* Begin Data provided *

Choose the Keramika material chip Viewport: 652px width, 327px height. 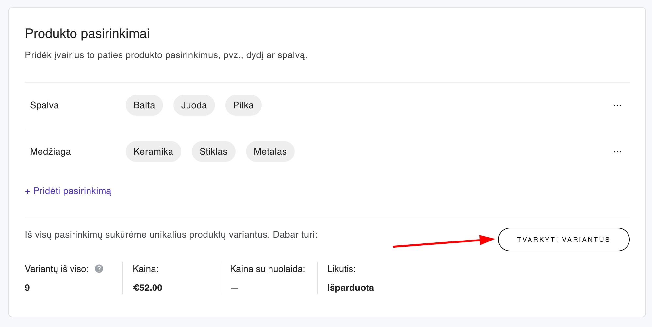153,152
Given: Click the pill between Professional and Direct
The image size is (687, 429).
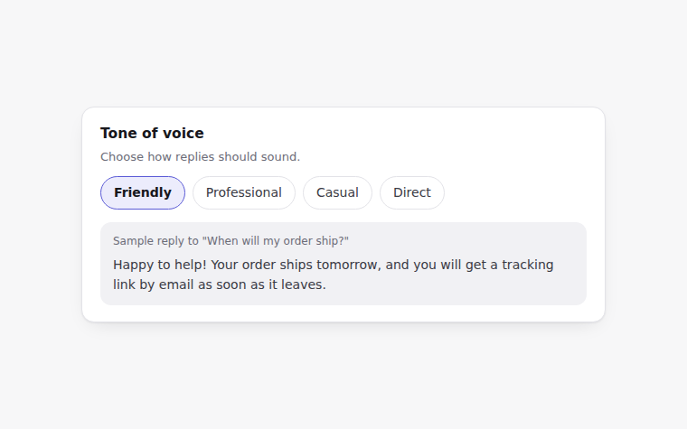Looking at the screenshot, I should [x=337, y=192].
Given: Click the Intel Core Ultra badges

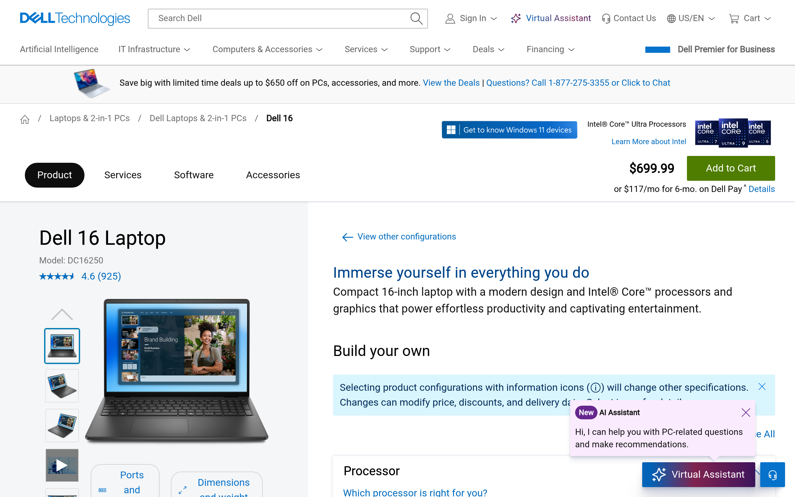Looking at the screenshot, I should (733, 133).
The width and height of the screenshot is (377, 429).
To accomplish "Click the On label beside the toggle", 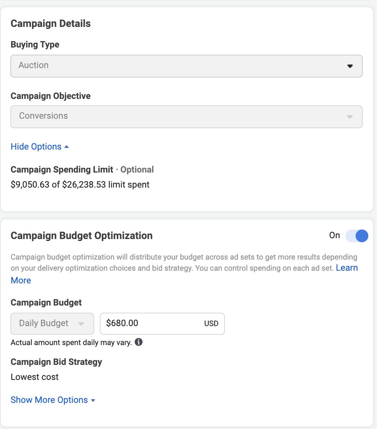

* End Data provided *

Written problem: How many lines in the items contain the string "Given"? Reply with the number only.

Exercise output: 2